To validate the immunohistochemical observations, subcellular fractionation experiments were also performed using cell populations of NMuMGTrx-GA, NMuMGTrx-SARA, and NMuMGSmad7(Figure 5E). The accumulation of Smad 3 in the nuclear fraction after TGF-β treatment was detected in the NMuMGTrx-GA cell fractions. In agreement with the immunohistochemical data, Smad3 was found predominantly in the nuclear fraction of NMuMGTrx-SARA cells even without TGF-β treatment, and treatment of TGF-β did not increase Smad3 in the nuclear fraction (Figure 5E).

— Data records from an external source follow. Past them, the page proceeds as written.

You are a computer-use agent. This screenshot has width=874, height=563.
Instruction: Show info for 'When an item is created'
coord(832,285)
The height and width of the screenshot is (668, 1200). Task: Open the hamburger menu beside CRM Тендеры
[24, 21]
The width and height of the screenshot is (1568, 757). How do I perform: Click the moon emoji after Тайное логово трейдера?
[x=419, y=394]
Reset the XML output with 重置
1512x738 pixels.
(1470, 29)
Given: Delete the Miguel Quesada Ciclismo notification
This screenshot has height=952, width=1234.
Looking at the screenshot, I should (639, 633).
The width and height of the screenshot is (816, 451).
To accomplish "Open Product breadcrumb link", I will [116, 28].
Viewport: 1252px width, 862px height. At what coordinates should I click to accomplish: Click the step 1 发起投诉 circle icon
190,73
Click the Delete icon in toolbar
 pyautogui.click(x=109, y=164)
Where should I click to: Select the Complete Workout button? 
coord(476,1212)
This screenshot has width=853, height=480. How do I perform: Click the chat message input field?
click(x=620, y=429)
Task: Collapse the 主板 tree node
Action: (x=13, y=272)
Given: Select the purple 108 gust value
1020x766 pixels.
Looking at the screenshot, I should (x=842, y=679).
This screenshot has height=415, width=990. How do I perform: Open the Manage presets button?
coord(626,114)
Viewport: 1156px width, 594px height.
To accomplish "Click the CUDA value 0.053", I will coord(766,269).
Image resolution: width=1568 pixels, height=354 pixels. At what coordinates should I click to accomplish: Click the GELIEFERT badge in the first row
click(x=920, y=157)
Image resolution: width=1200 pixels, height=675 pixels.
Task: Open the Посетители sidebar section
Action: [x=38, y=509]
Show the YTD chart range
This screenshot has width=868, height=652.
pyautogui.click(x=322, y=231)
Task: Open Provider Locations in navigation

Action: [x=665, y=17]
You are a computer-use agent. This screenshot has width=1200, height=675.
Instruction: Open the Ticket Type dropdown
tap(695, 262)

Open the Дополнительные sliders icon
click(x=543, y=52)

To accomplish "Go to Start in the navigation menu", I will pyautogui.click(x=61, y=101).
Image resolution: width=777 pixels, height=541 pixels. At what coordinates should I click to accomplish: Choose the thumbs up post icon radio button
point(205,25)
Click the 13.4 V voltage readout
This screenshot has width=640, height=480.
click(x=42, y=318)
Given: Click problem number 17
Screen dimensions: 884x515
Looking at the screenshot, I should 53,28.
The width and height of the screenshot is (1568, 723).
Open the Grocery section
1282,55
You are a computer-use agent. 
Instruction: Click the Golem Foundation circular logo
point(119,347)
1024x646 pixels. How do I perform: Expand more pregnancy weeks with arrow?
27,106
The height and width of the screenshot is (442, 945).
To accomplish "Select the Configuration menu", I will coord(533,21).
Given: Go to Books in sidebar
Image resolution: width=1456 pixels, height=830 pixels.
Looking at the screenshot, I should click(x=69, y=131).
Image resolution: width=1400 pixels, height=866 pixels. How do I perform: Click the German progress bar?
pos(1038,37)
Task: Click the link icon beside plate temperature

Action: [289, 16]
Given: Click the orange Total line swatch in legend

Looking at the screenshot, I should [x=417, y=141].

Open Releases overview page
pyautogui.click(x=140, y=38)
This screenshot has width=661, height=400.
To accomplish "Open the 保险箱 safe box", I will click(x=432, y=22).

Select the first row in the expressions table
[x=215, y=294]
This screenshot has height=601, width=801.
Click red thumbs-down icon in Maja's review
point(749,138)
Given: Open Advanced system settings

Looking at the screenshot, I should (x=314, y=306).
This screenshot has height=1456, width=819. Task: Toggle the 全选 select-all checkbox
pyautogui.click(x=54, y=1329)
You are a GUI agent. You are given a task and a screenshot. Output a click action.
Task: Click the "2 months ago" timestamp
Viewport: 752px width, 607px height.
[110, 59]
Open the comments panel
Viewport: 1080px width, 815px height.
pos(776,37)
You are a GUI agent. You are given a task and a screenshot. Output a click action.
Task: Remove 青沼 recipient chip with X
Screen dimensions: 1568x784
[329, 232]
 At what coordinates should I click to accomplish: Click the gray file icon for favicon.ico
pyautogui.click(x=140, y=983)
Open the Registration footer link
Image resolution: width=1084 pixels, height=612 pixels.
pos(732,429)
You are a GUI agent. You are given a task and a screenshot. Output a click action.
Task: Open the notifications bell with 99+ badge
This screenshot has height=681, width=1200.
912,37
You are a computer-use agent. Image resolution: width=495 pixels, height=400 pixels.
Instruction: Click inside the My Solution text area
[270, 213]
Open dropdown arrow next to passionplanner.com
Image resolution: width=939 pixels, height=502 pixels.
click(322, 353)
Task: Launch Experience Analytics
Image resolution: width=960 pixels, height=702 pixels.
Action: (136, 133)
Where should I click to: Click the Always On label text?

Although Trx-SARA apparently impedes nuclear export, leading to high levels of nuclear R-Smads in the absence of TGF-β, the normal phosphorylation levels of Smad2 and Smad3 in response to TGF-β stimulation of Trx-SARA cells (Figure 4 A and B) indicate that nuclear-cytoplasmic shuttling still occurs in the Trx-SARA cells because the Smads must have access to the cell surface receptors to maintain the phosphorylated state (Inman et al., 2002b; Xu et al., 2002). When compared with the control cells after TGF-β stimulation, the TGF-β–stimulated Trx-SARA cells contain comparable levels of phosphorylated R-Smad and comparable levels of total nuclear R-Smad. Therefore, the ability of Trx-SARA to inhibit TGF-β–induced reporter genes and EMT is not explained by the altered basal subcellular localization of the R-Smads.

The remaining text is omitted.